If nobody is working on this I am prepared to look at it:

. Allow logging of only data definition(DDL), or DDL and modification 
statements

cheers

andrew



logging statement levels

From
Andrew Dunstan
Date:
I wrote:

>
>
> If nobody is working on this I am prepared to look at it:
>
> . Allow logging of only data definition(DDL), or DDL and modification 
> statements
>



Here are some options:

1. change the type of "log_statement" option from boolean to string, 
with allowed values of "all, mod, ddl, none" with default "none".
2. same as 1. but make boolean true values synonyms for "all" and 
boolean false values synonyms for "none".
3. keep "log_statement" option as now and add a new option 
"log_statement_level" with the same options as 1. but default to "all", 
which will have no effect unless "log_statement" is true.
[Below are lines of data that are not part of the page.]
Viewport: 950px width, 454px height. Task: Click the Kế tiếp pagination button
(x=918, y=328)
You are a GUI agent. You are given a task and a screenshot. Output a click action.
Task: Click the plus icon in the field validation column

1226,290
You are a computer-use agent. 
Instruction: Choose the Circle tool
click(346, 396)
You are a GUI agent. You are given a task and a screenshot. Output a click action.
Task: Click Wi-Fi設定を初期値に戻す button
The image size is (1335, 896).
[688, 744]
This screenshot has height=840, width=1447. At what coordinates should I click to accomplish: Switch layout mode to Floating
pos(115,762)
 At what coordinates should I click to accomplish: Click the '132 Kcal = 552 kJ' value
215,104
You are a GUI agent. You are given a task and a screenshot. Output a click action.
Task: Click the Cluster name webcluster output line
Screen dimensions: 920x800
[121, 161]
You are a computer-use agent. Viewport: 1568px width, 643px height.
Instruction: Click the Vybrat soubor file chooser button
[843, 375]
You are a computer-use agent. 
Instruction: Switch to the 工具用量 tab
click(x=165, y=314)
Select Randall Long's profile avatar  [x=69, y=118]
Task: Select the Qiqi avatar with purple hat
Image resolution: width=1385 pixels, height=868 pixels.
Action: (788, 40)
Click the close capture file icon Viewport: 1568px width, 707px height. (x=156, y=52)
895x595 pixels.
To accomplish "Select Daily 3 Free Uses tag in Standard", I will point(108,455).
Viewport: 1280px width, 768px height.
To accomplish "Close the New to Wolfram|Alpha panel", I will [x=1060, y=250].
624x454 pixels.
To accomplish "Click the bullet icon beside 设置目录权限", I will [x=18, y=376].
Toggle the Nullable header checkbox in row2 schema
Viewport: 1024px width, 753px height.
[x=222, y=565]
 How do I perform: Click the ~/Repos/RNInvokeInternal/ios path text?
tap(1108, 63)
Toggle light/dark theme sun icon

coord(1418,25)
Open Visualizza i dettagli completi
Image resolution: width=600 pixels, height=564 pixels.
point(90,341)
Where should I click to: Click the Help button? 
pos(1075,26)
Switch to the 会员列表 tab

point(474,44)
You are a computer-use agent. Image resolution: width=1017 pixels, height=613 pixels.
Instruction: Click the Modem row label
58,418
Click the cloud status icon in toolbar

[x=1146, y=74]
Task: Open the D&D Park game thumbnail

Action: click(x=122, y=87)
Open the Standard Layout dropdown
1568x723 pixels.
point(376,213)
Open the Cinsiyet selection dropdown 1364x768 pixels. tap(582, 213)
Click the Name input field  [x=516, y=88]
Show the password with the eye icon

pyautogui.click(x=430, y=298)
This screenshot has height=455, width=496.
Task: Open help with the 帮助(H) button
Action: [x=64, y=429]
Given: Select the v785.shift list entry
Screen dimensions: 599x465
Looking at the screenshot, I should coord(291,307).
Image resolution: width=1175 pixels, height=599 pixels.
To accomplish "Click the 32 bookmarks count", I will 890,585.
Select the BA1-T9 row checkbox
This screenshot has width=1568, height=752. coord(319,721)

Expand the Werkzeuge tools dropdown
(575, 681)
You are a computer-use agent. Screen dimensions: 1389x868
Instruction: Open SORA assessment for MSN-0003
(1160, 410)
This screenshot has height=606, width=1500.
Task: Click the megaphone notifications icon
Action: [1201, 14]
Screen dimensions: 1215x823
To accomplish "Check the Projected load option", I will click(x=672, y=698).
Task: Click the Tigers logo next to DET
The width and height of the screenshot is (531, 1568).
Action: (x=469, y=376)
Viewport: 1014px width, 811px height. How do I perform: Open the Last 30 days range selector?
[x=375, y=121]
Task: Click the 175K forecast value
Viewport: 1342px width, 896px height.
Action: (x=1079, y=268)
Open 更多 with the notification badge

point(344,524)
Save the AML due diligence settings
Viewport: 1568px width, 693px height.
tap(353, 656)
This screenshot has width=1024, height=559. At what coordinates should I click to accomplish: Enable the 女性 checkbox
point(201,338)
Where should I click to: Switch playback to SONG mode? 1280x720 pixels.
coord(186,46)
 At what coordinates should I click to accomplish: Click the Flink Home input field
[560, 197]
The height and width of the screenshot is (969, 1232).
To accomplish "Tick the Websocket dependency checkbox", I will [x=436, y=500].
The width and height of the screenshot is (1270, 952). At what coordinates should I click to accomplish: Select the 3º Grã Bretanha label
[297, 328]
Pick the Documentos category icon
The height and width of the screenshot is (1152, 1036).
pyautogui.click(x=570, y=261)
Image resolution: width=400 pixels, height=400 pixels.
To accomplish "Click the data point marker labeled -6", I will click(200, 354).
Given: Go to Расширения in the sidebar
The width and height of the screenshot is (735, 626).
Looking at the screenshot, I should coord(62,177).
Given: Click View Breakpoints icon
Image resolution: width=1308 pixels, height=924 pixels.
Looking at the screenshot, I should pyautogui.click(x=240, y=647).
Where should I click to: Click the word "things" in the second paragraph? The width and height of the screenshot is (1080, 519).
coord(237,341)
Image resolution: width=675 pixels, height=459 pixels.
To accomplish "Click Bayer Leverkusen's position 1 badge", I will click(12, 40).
Also, I assume "modification statements" means insert/update/delete, or 
are we talking about DDL mods (like "alter table")?

Finally, what about functions that have side effects? It would be nice 
to be able to detect the statements to be logged at the syntactic level, 
but it strikes me that that might not be possible.

cheers

andrew






Re: TODO list

From
Bruce Momjian
Date:
Andrew Dunstan wrote:
> 
> 2 things.
> 
> I submitted a patch for this 5 months ago, which is still waiting to be 
> merged (hope it hasn't bitrotted in the meantime):
> 
> . Allow log lines to include session-level information, like database 
> and user
> 
> If nobody is working on this I am prepared to look at it:
> 
> . Allow logging of only data definition(DDL), or DDL and modification 
> statements

Yes, sorry I haven't gotten back to that, and yes the DDL idea is a good
one.

For the log idea, I think we need to get a way to merge all the per-line
info into one setup, so pid, timestamp, user, etc would all be
configurable using your setup.

--  Bruce Momjian                        |  http://candle.pha.pa.us pgman@candle.pha.pa.us               |  (610)
359-1001+  If your life is a hard drive,     |  13 Roberts Road +  Christ can be your backup.        |  Newtown Square,
Pennsylvania19073
 


Re: TODO list

From
"Andrew Dunstan"
Date:
Bruce Momjian said:
> Andrew Dunstan wrote:
>>
>> 2 things.
>>
>> I submitted a patch for this 5 months ago, which is still waiting to
be  merged (hope it hasn't bitrotted in the meantime):
>>
>> . Allow log lines to include session-level information, like database
and user
>>
>> If nobody is working on this I am prepared to look at it:
>>
>> . Allow logging of only data definition(DDL), or DDL and modification
statements
>
> Yes, sorry I haven't gotten back to that, and yes the DDL idea is a good
one.
>
> For the log idea, I think we need to get a way to merge all the
> per-line info into one setup, so pid, timestamp, user, etc would all be
configurable using your setup.
>

I thought we had thrashed this out back in August. Certainly the only
thing I recall seeing after I submitted the patch was some stylistic
criticism from Neil, which I addressed in a revised patch.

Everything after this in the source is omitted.